**WRITTEN INSTRUCTION**. Retype the lines from the one containing "Task: Choose Verzeichnis" through the end of the lines, with no changes, and leave the pictures out of your answer.

**SUPPLIED RECORDS**.
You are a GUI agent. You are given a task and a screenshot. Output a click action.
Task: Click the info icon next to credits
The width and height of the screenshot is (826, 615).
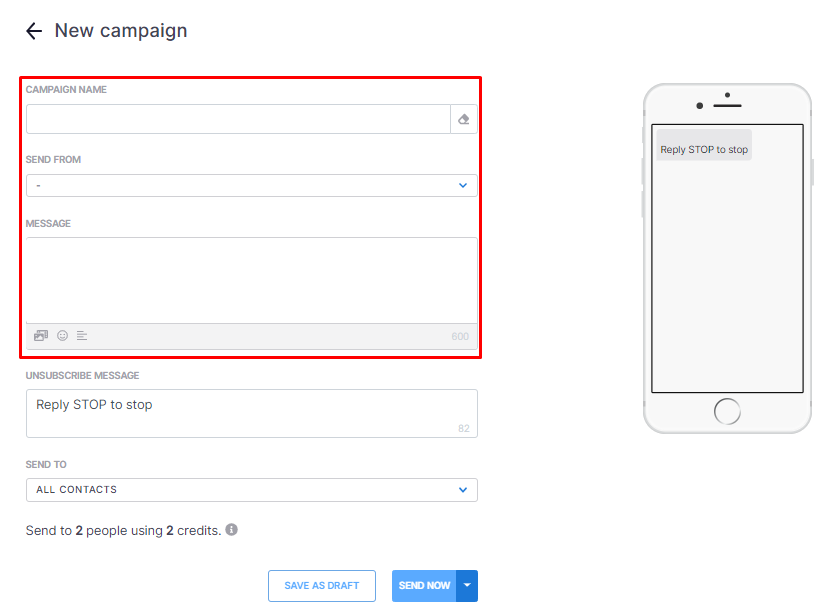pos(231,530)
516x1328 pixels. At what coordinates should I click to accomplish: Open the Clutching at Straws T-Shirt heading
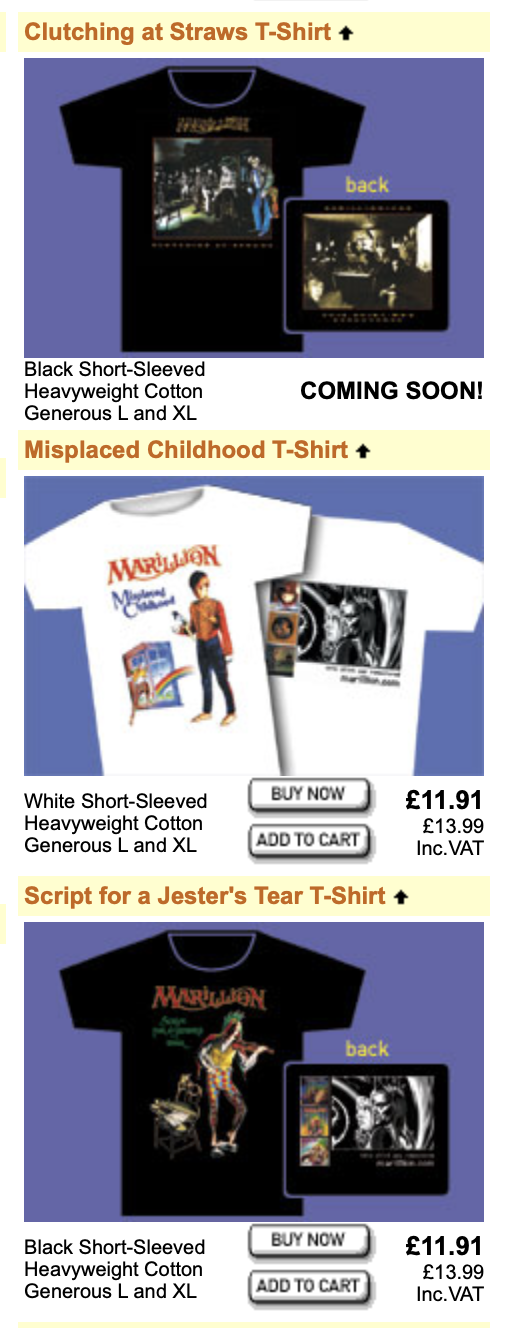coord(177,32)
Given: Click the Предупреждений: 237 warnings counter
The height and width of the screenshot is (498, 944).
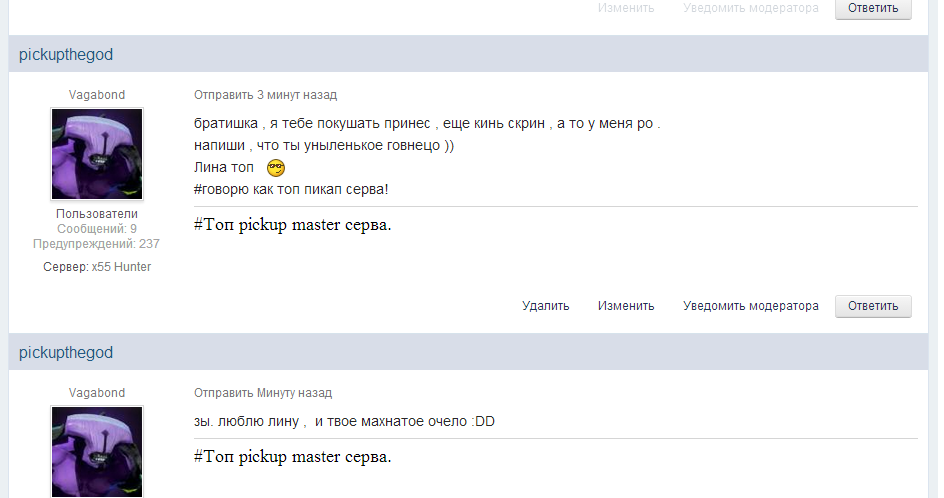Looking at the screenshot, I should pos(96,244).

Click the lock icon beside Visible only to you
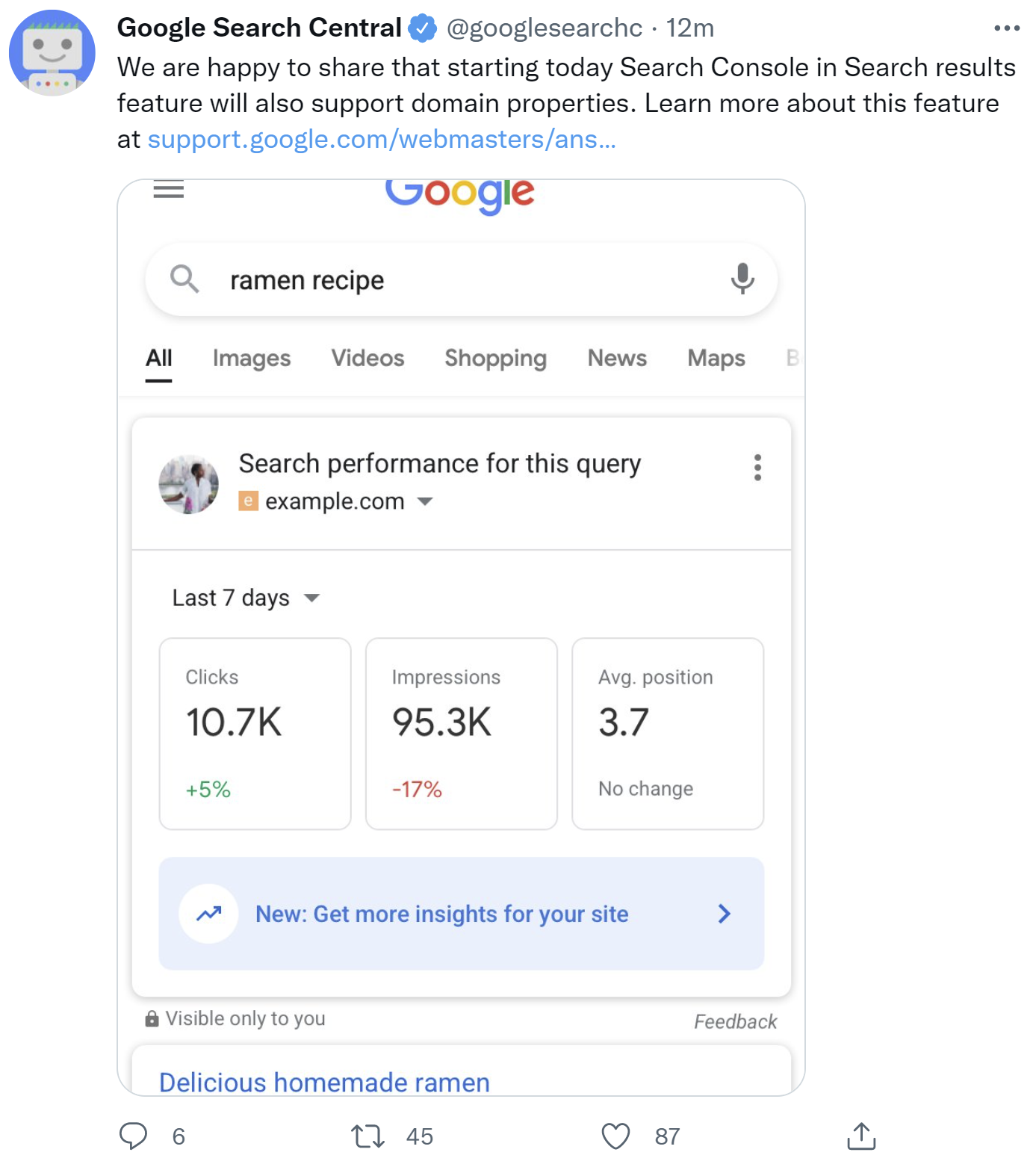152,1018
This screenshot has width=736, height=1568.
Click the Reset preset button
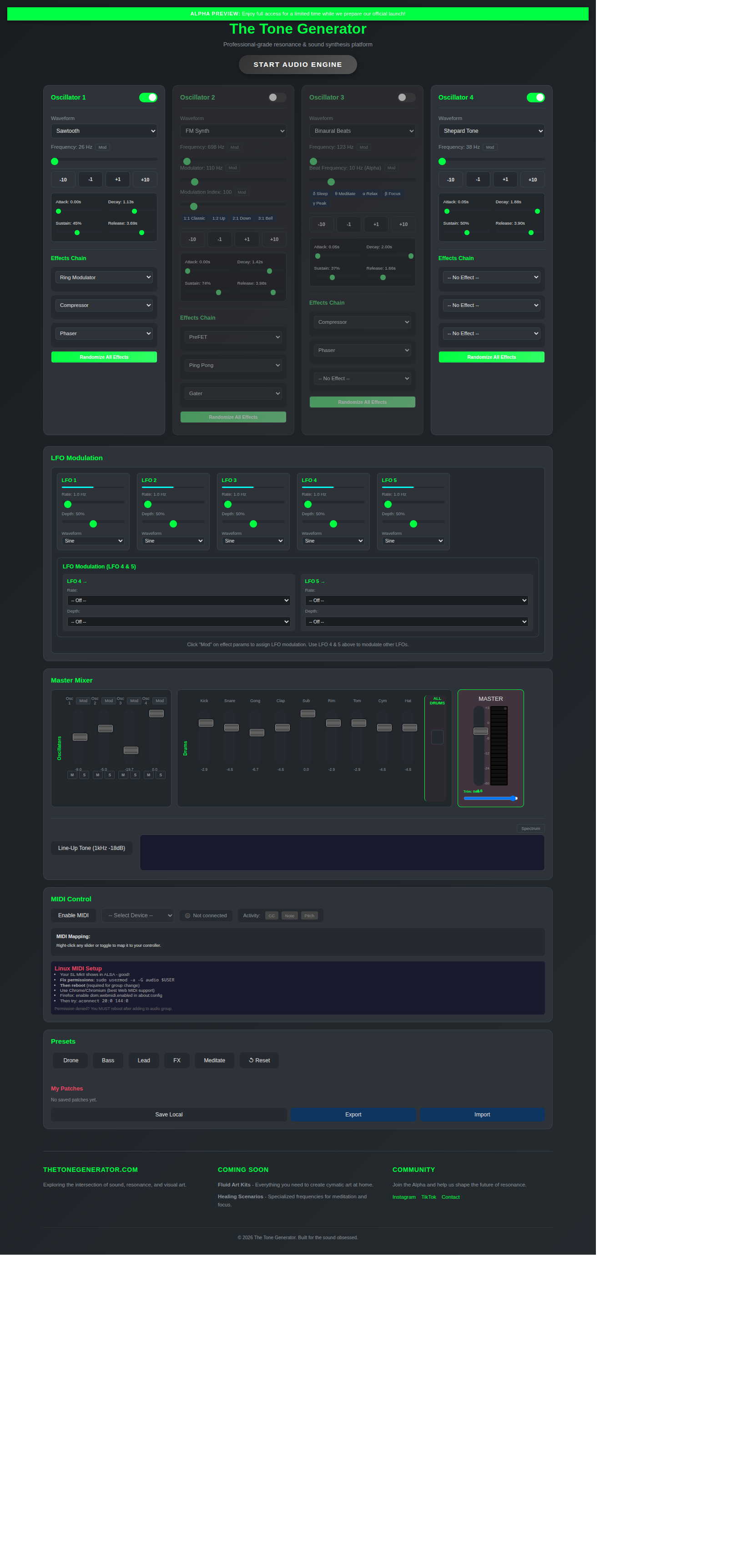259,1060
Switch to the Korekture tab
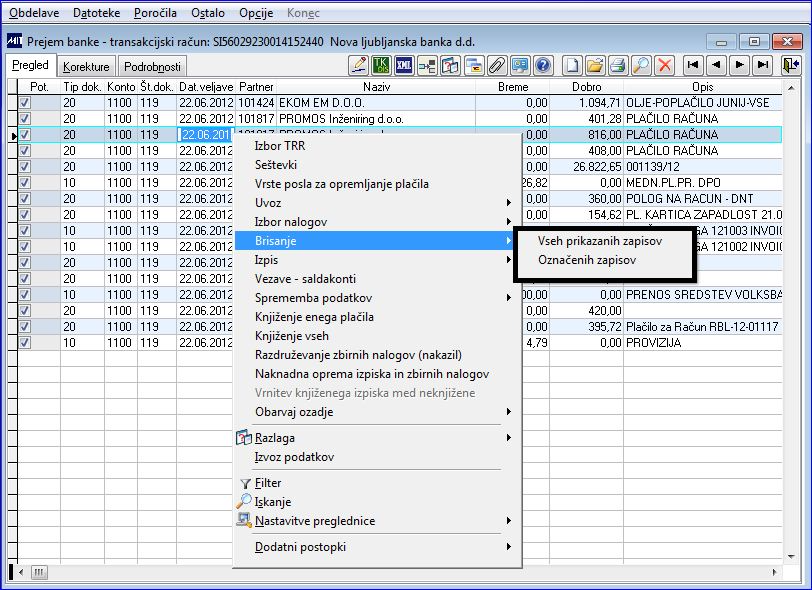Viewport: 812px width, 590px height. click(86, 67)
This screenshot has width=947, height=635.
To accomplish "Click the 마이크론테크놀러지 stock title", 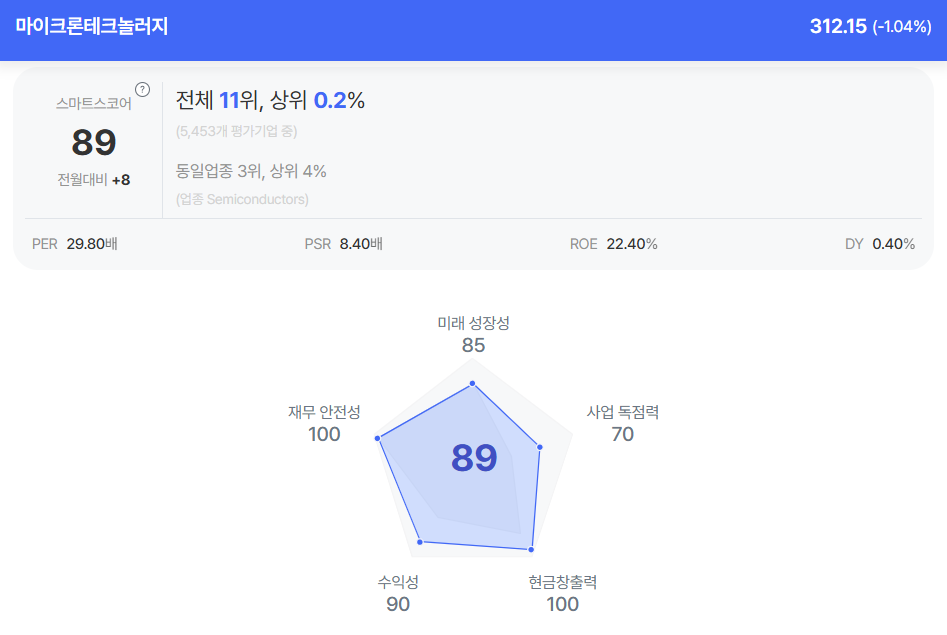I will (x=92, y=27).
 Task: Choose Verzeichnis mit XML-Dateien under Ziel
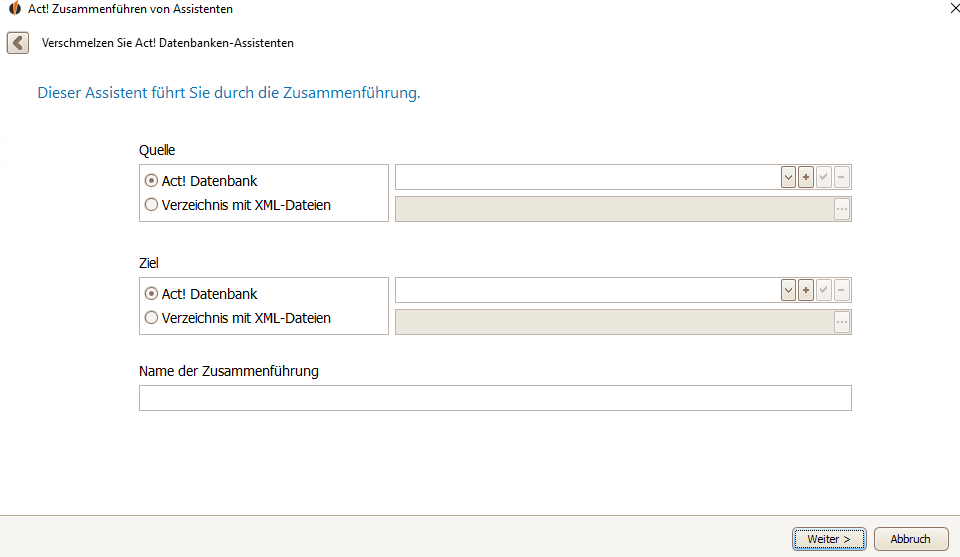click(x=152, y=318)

**EXERCISE OUTPUT**.
 Task: Choose Verzeichnis mit XML-Dateien under Ziel
click(x=152, y=318)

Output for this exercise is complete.